ESCANABA — Delta County and the city of Escanaba are not the only ones with an interest in what happens to the site of the current Delta County Jail — part of that property belongs to the Michigan Department of Natural Resources.

The discovery was made by newly hired Assistant City Assessor Jim McNeil — who despite being officially hired Thursday, has been working for the city since Jan. 15.

McNeil identified a triangular shaped master parcel extending to the dead end of North 3rd Street at the western end of the Municipal Dock property. That property was conveyed by the DNR to the county through a public use deed on Sept. 3, 1963, but the DNR maintained a reversionary interest in the land.

The city has a similar interest in the jail site.

“It’s kind of muddy, because the parcel itself that the jail sits on, there is a piece of it — a triangle within that triangle — that has to be quick claimed back to us from the county because we gave it to them in 1963 to build the jail,” City Manager Patrick Jordan said during Thursday’s regular council meeting.

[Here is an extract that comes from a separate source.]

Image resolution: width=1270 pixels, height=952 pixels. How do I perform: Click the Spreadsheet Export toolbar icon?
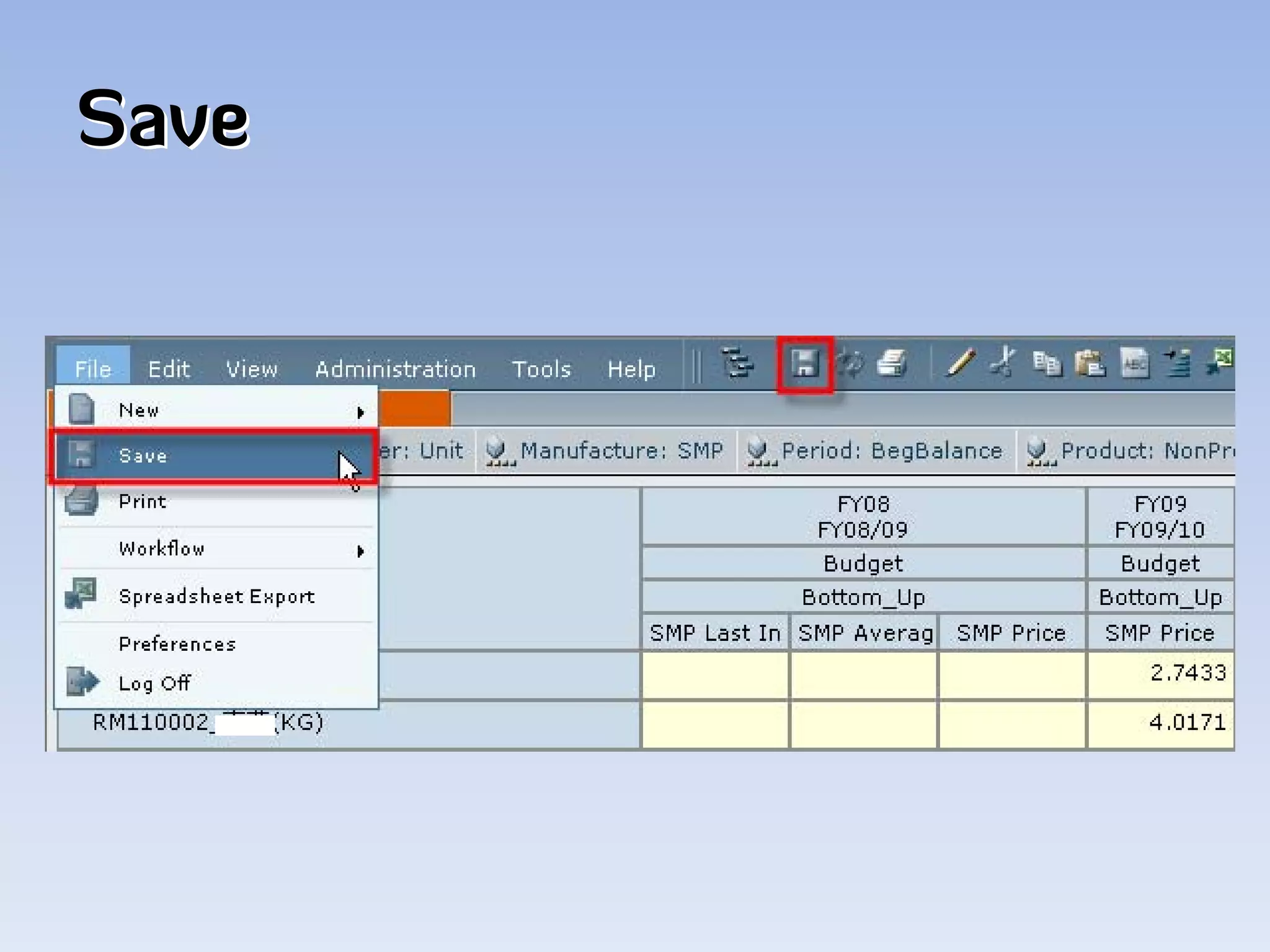click(x=1219, y=362)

Officials intend to move the inmates at the jail to the new jail located at the Delta County Service Center in the spring. A developer showcase has been tentatively scheduled for sometime in March.

Because state-owned tax-reverted properties can be reverted to municipalities for public purposes under Public Act 451 of 1994, the council passed a resolution Thursday to authorize an application to the DNR for the release of the reversionary interest for a nominal fee set by the DNR. Under the resolution the city is requesting the property be released so it “can be utilized by the community and tourists as part of a place-making redevelopment project.”

The resolution also stated the city council would set up any necessary procedures and controls to provide for the distribution of funds arising from the subsequent sale of the property.

Also during Thursday’s meeting, the council

– passed a resolution to waive penalties for the non-filing of property transfer affidavits. The city has never collected fines for property owners not filing these documents during property sales. The resolution is a formality for auditing purposes.

– approved a tree trimming contract with Bugle Contracting of Cornell, not to exceed $25,000.

– set a public hearing for Feb. 21 to consider designating 1601 Ludington St. an Obsolete Property Rehabilitation District, also known as an “OPRA district.”

– held a public hearing on the condemnation and demolition of a residential home and shed located at 1608 N. 19th St. The home has been identified as a public nuisance and hazard, and the condemnation and demolition of the structure was approved unanimously by the council.